A more collaborative resource
Improving the world's health is complex, which is why UK Biobank fosters collaboration between experts from academia, industry, charity, and government to support advances in health research. The new platform resolves the complexity associated with integrating the genomics and clinical data within the database. It also enables greater collaboration between researchers around the world by allowing users to analyse multiple data types together and to work on the same research project within the cloud-based platform.

"“DNAnexus is proud to partner with UK Biobank on this landmark initiative that combines our leading biomedical informatics platform and insight tools with UK Biobank’s genomics and clinical datasets. This global collaboration brings us one step closer to accomplishing our vision of democratising data access to drive innovations in research that profoundly impact patient lives.”"

Richard Daly, Chief Executive Officer at DNAnexus

Thanks to funding provided by Wellcome, in collaboration with the Medical Research Council (MRC), the new platform will increase the speed and scale of research into the diagnosis, treatment and prevention of the most devastating diseases, benefiting millions of people in the UK and around the world.

"“The UK Biobank Research Analysis Platform represents a unique cloud-based location for researchers from across the globe to access, analyse and interrogate UK Biobanks data. It removes the complex computing barrier that some researchers from low- and middle-income countries face in downloading and analysing UK Biobanks data, generating a truly accessible platform for all researchers. Wellcome is excited to support the launch of this platform, to help create a more equitable research environment and better health outcomes for everyone.”"

Michael Dunn, Director of Discovery Research at Wellcome

"“This new research analysis platform will enable greater global access to UK Biobank and facilitate even greater understanding of why some people develop particular diseases and others do not. MRC is proud to support UK Biobank, an organisation that is constantly pushing the boundaries of science and technology, and we are excited to see how this powerful new research tool will enable more research and ultimately lead to improvements in human health.”"

> **Dataset records**
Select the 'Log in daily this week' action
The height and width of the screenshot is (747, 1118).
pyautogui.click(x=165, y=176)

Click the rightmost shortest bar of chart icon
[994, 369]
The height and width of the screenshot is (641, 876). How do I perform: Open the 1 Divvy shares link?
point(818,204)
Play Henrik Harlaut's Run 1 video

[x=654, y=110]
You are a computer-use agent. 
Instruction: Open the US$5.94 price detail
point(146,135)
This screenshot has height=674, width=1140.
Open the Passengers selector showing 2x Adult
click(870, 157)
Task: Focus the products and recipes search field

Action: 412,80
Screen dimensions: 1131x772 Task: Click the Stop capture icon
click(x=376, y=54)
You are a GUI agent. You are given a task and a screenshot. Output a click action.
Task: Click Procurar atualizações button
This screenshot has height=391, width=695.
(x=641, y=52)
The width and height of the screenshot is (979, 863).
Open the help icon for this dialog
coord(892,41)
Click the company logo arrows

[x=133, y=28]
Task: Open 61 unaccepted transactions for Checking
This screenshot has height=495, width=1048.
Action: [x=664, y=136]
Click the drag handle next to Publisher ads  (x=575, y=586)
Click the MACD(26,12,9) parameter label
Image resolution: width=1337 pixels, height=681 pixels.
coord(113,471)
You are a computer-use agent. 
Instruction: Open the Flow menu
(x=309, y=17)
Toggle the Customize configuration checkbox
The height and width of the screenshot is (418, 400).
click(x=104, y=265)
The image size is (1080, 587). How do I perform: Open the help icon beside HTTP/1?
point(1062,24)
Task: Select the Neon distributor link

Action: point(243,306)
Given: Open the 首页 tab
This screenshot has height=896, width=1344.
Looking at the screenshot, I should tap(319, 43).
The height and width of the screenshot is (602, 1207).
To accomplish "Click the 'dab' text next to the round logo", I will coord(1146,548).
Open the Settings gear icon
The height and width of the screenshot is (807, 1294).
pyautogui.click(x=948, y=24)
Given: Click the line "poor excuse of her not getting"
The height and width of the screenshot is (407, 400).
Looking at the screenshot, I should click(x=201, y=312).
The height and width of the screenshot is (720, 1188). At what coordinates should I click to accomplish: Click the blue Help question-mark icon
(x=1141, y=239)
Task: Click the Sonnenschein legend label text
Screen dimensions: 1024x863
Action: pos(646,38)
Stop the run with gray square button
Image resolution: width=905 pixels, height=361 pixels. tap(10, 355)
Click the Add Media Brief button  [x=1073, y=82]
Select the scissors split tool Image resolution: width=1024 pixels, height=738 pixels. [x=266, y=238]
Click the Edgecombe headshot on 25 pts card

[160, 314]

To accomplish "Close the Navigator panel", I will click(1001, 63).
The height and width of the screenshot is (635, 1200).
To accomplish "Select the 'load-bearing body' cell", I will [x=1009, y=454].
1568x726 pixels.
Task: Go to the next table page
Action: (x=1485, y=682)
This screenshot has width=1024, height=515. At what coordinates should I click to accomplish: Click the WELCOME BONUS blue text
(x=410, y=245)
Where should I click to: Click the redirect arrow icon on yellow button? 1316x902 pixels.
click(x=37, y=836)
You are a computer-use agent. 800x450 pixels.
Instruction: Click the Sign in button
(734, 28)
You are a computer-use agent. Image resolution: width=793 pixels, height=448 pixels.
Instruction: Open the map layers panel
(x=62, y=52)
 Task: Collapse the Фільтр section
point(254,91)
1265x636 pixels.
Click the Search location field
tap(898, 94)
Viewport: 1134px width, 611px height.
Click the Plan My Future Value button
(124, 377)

> **Task statement**
Transcribe the passage on the UK Biobank research platform from "Thanks to funding" to "around the world.".

> **Problem solution**
Thanks to funding provided by Wellcome, in collaboration with the Medical Research Council (MRC), the new platform will increase the speed and scale of research into the diagnosis, treatment and prevention of the most devastating diseases, benefiting millions of people in the UK and around the world.